STAND-IN (1937) B/W 90m dir: Tay Garnett

w/Leslie Howard, Joan Blondell, Humphrey Bogart, Alan Mowbray, Marla Shelton, C. Henry Gordon

From Variety's contemporary review of the film: "Hollywood studios and the people who make films receive some good-natured ribbing in Stand-In. It leans far to the comedy side, and is good entertainment, chiefly because Leslie Howard and Joan Blondell mix up some very funny roughhouse with a dash of solid logic.

"Howard is a bespectacled representative of New York bankers who control a Hollywood film production company. Howard comes west with a briefcase, a college education, high respect for balance sheets and a total ignorance of motion pictures. He volunteers to straighten out the production difficulties and save Colossal Films for the stockholders.

"Blondell, who is a stand-in for the big star, takes him to one side and gives him the lowdown on what it's all about. With Blondell as his secretary, Howard tackles the job as if he were running a shipbuilding plant. Finally, when things go from bad to worse, he bucks up and pulls the studio out of its difficulties.

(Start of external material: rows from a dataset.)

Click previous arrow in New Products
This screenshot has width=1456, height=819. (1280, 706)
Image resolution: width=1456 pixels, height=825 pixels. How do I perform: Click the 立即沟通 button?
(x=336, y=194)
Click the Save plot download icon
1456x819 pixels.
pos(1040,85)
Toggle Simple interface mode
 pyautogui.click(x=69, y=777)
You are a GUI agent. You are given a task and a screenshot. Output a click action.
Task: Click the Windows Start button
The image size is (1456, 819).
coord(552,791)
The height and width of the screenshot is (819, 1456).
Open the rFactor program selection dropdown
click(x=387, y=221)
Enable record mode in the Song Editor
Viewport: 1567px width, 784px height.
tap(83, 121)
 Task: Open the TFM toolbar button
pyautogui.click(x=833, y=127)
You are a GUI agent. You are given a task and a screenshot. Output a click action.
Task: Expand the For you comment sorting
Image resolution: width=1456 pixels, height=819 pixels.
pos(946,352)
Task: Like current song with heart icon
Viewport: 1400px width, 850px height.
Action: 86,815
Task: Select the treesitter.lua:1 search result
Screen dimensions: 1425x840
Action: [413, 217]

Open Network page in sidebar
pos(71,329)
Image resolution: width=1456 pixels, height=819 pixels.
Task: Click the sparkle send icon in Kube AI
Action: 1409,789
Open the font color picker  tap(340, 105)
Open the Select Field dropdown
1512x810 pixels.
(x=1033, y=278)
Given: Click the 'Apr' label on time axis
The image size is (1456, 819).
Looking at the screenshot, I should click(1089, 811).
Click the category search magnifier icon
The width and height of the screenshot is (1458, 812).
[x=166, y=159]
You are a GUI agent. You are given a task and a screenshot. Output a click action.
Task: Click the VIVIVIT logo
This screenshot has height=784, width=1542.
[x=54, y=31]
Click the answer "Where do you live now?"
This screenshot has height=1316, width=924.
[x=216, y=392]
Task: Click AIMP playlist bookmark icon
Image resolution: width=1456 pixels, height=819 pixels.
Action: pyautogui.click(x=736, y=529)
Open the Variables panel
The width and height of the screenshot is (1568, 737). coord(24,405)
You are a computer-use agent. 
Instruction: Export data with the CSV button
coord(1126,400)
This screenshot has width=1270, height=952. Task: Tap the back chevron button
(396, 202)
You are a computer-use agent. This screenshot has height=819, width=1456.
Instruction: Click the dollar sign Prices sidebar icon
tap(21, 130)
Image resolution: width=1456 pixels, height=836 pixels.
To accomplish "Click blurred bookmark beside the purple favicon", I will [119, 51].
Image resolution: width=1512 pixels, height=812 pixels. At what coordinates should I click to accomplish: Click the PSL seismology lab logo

"Film is from a Sat Eve Post story by Clarence Budington Kelland (author of Mr. Deeds Goes to Town), and a screenscript possessing much originality by Gene Towne and Graham Baker.

"Humphrey Bogart plays a producer who turns teetotaler; Alan Mowbray does a foreign director; Marla Shelton is a vampy film star; and C. Henry Gordon is a menacing stock jobber who tries to get control of the studio."